Long distance running, a discipline dominated for so many years by African athletes, has not had the highest of profiles in Britain. But all that changed at London 2012 when Mo Farah became the first Briton to win both the 5,000m and 10,000m.
Farah cemented his place as an all-time track great and endeared himself to sports fans across the globe – particularly in his adopted home country and city, where he arrived as a refugee from Somalia at the age of eight.
Landing in London knowing only a handful of English words, Farah has joked about losing cross-country races as a schoolboy because he was unable to read direction signs – but the language barrier was never going to hold back such a gifted, determined star.
After switching his focus from football – an early ambition was to play for Arsenal –he won the junior 5,000m at the European Championships in 2001. But it was only when he moved in with a group of Kenyan runners in 2005 that his rise to greatness began.
He set a British 3000m indoor record in 2009 and broke it weeks later at the Grand Prix in Birmingham, going on to take gold in the event at that year’s European Indoor Championships.
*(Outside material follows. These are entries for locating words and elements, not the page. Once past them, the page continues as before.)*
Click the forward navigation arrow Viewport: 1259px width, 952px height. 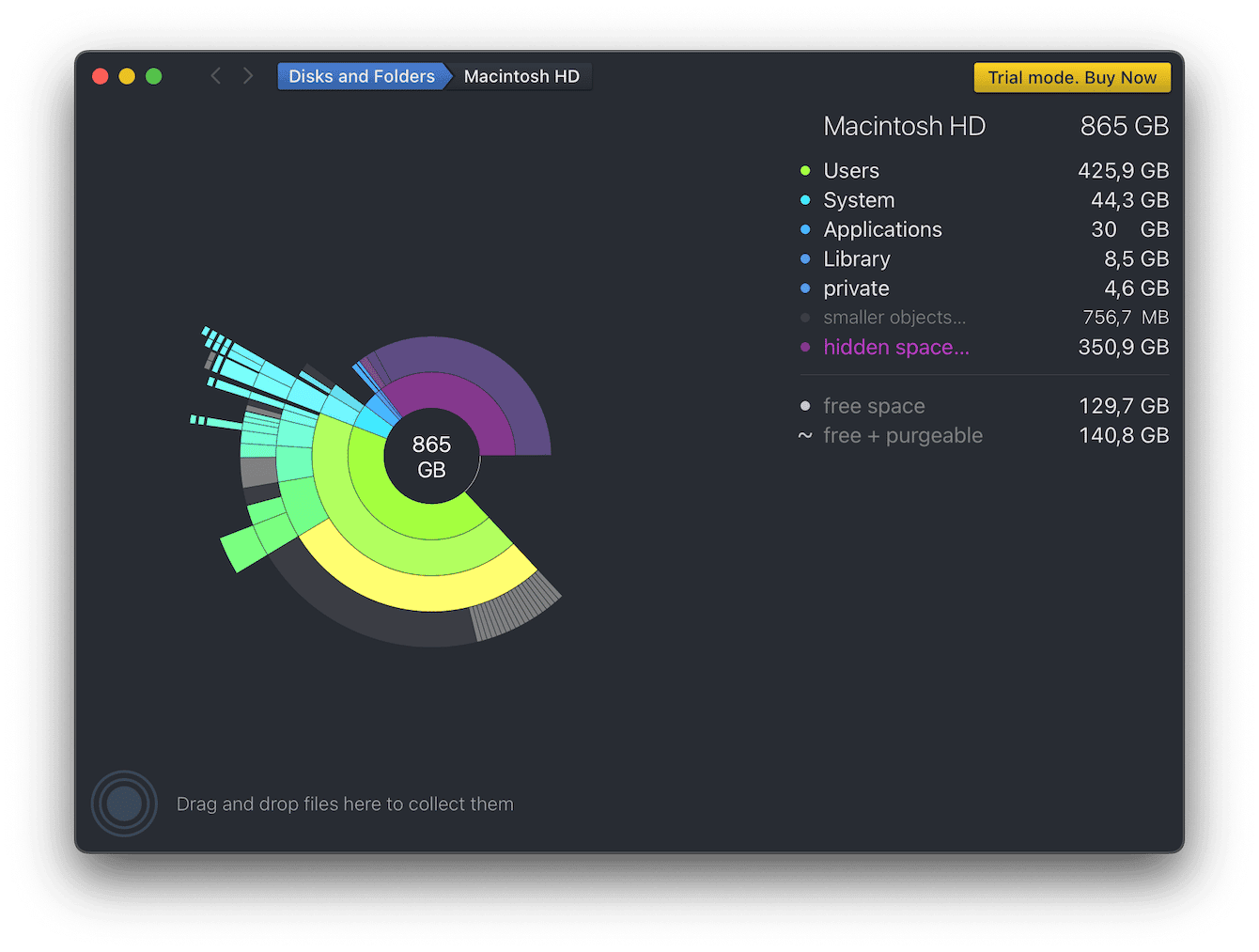pyautogui.click(x=247, y=76)
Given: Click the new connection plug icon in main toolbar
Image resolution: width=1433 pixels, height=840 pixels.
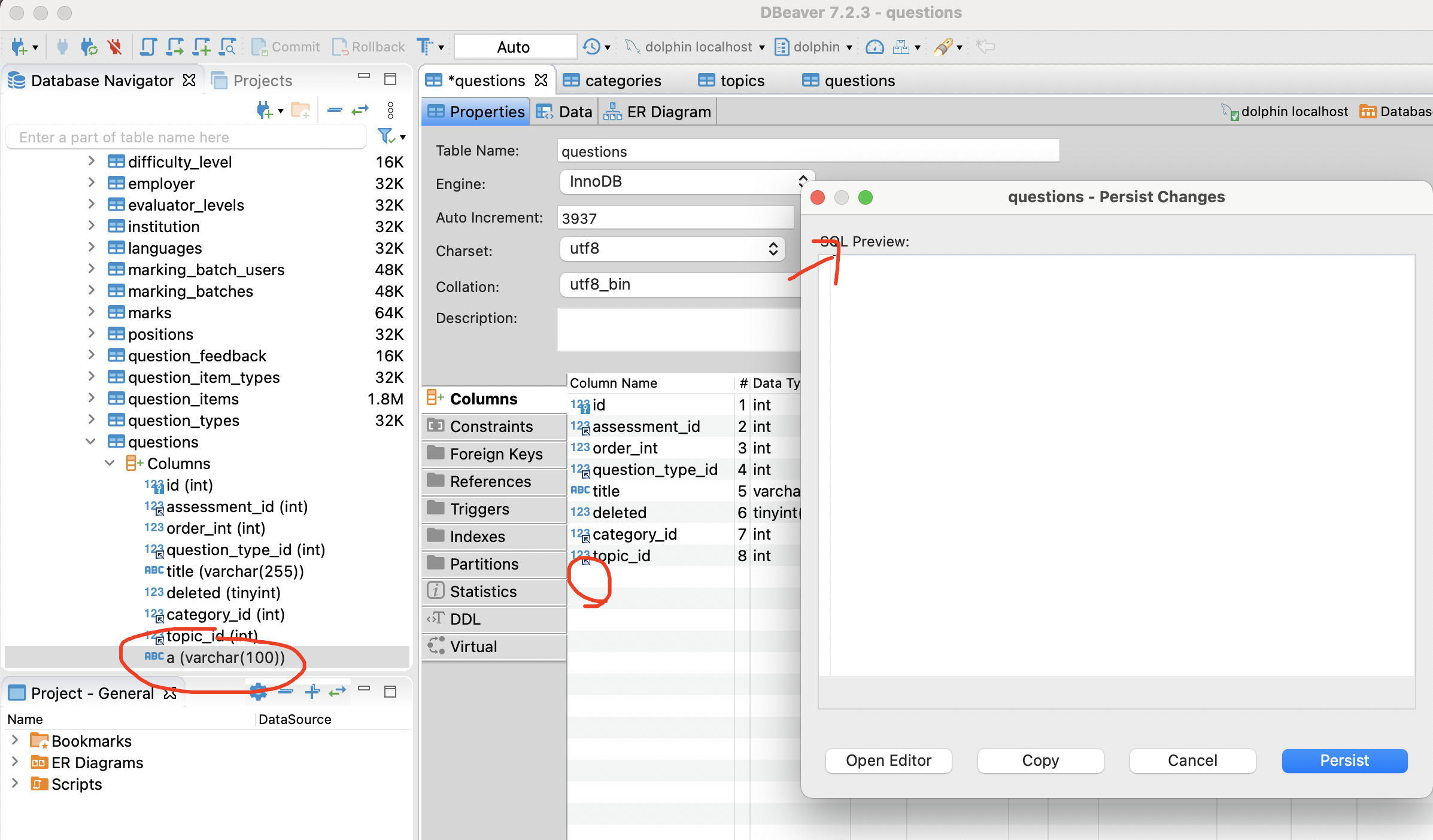Looking at the screenshot, I should pyautogui.click(x=19, y=47).

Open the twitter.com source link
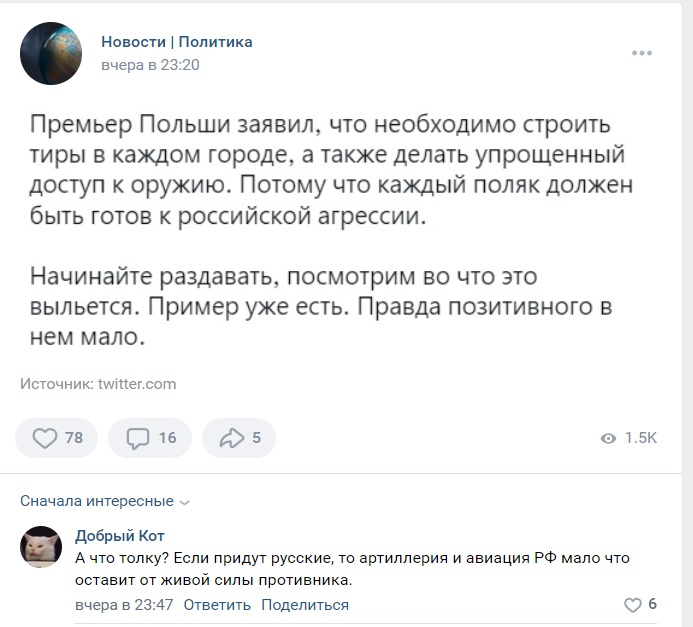click(x=137, y=384)
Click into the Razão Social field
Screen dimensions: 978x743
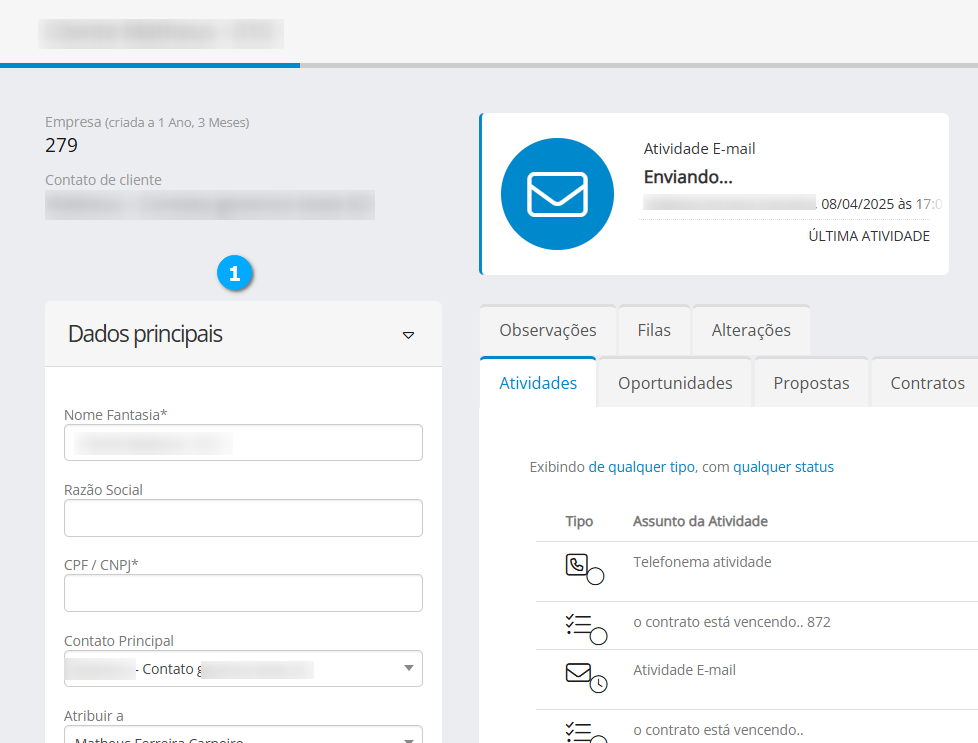click(x=243, y=518)
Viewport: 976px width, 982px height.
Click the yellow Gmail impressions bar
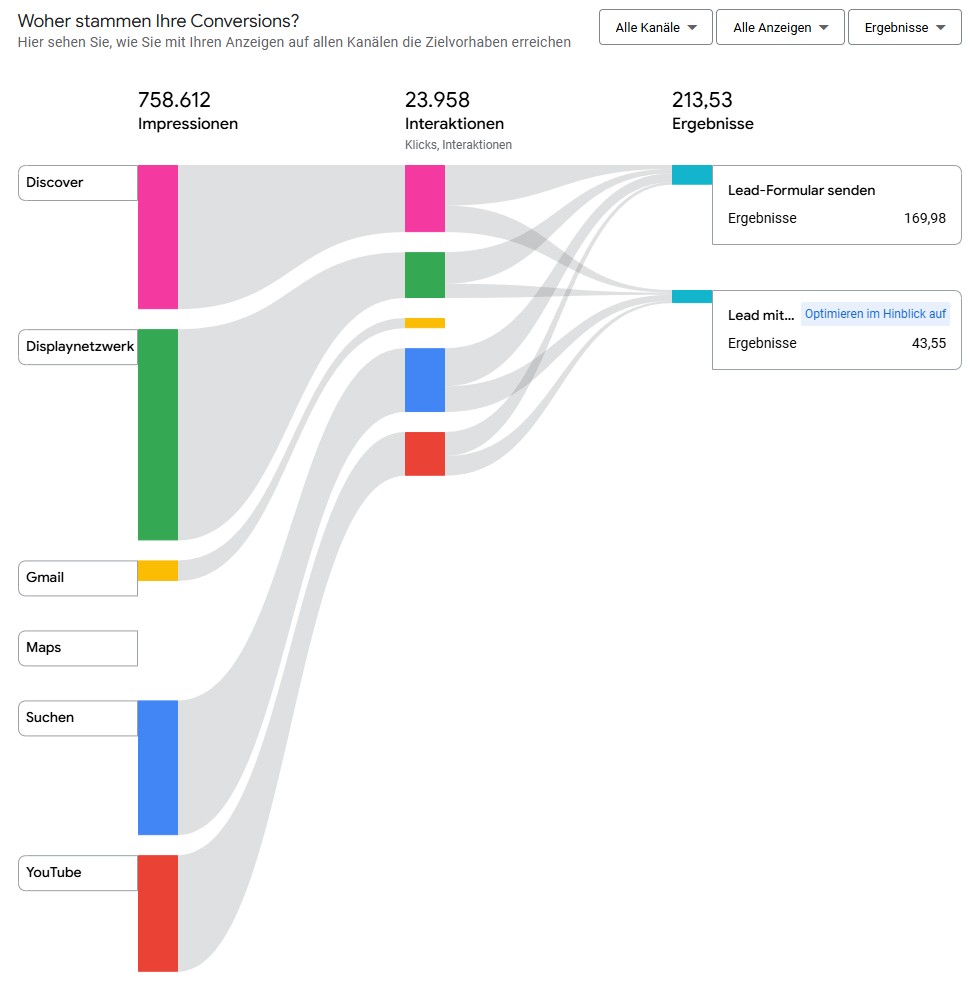158,571
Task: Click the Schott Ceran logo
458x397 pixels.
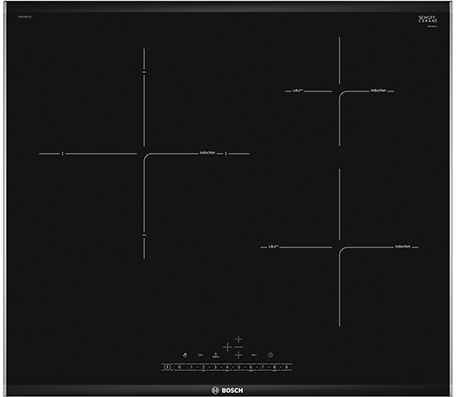Action: (x=428, y=19)
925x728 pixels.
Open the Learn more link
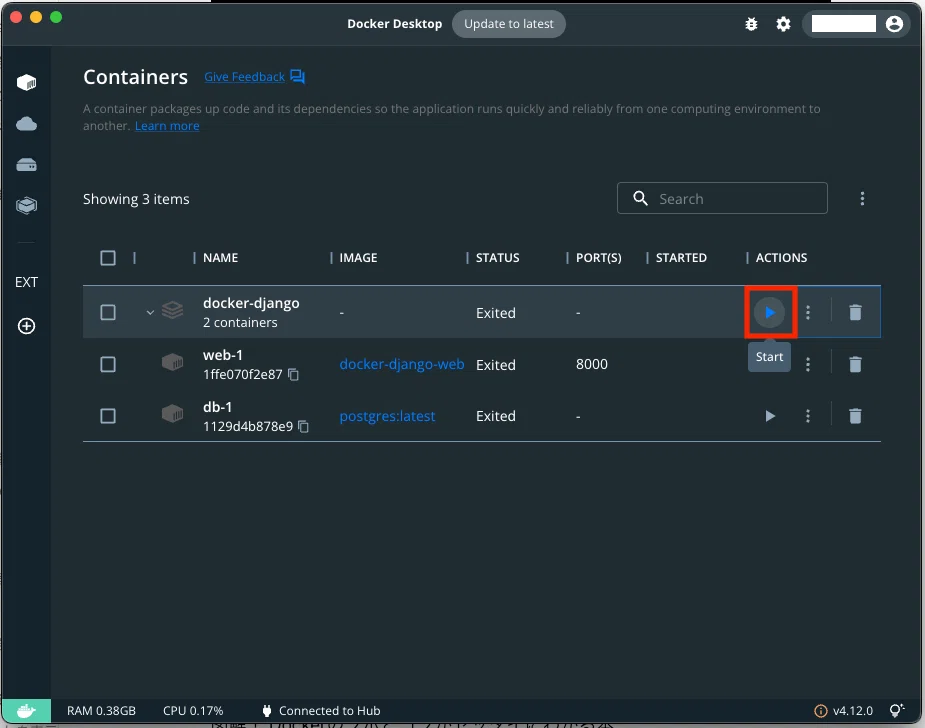(166, 125)
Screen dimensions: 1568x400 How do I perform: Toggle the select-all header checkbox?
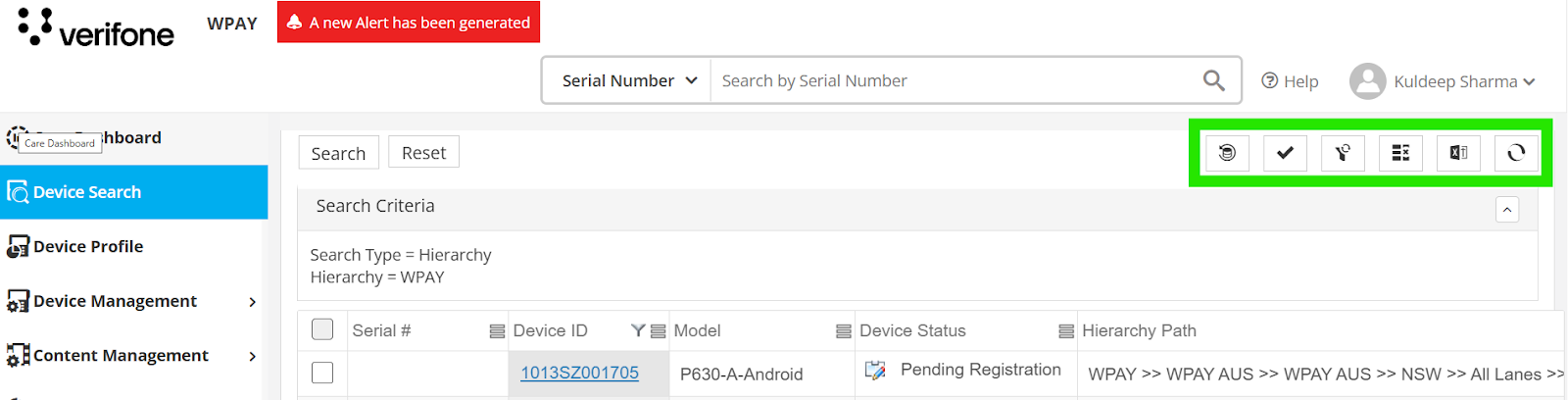tap(322, 329)
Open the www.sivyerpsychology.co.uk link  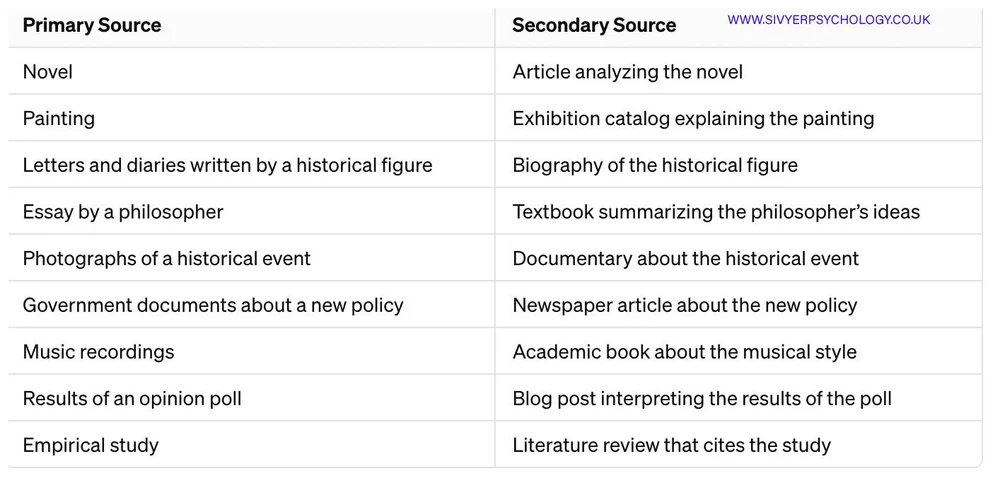point(828,19)
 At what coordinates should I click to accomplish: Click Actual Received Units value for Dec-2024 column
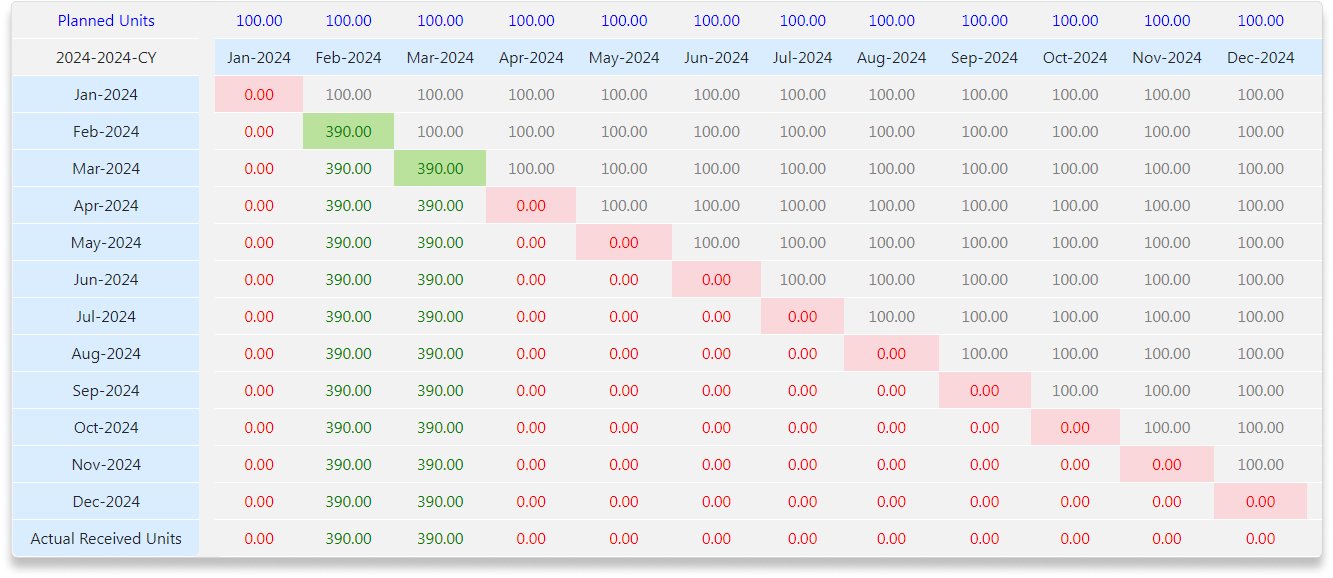tap(1260, 539)
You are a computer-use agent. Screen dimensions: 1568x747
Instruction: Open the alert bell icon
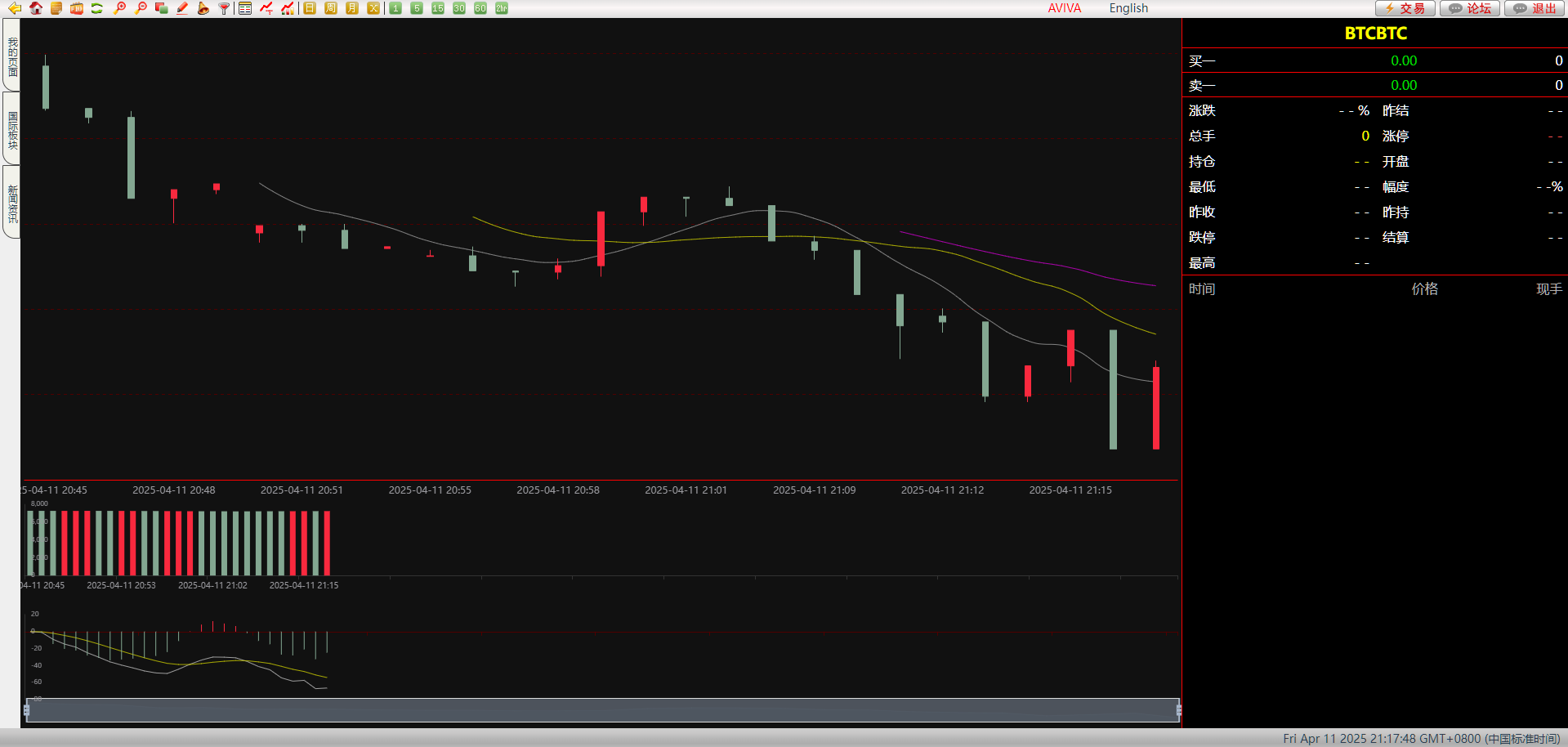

And he captured the attention of the wider world in 2010 when he took gold in the 10,000m at the World Championships.
Farah relocated his family in 2011 to Oregon in the USA to train with long-distance guru Alberto Salazar, who broke down his running style – and at that year’s World Championships in Daegu, South Korea, Farah won gold in the 5,000m and silver in the 10,000m.
Though Salazar has helped Farah to a new level of excellence, Africa was also to play a key role in his coming success.
After a disappointing Beijing Games in 2008, where he failed to make the 5,000m final, Farah took stock of his career and began travelling to the continent to train each year.
He began 2012 at a training camp in Iten in the highlands of Kenya’s Great Rift Valley, a village known as the Home of Champions as it has produced so many top distance runners.
There, he followed a gruelling regime that saw each day begin with a bowl of Ugali – porridge – and involved huge running sessions on the area’s dusty roads, 8,000ft above sea level.
The hard work was to pay off in spectacular style as Farah took gold in the 5,000m with a thrilling, strategically perfect run, capping a spectacular Saturday for Team GB at the Olympic Stadium and introducing the watching world to his signature pose, the ‘Mobot.’
Seven days later, roared on by a capacity 80,000 crowd, he achieved the unthinkable and took the 10,000m title, becoming one of the few men in Olympic history to do the distance double, with a time of 13:41.66.
After the race, Farah said: ‘Its an unbelievable feeling – the best feeling ever. It’s been a long journey grafting and grafting, but anything is possible.’
Farah has set his sights on moving into marathon running – and given his dedication it seems certain he’ll give Africa’s elite runners a run for their money in that event too.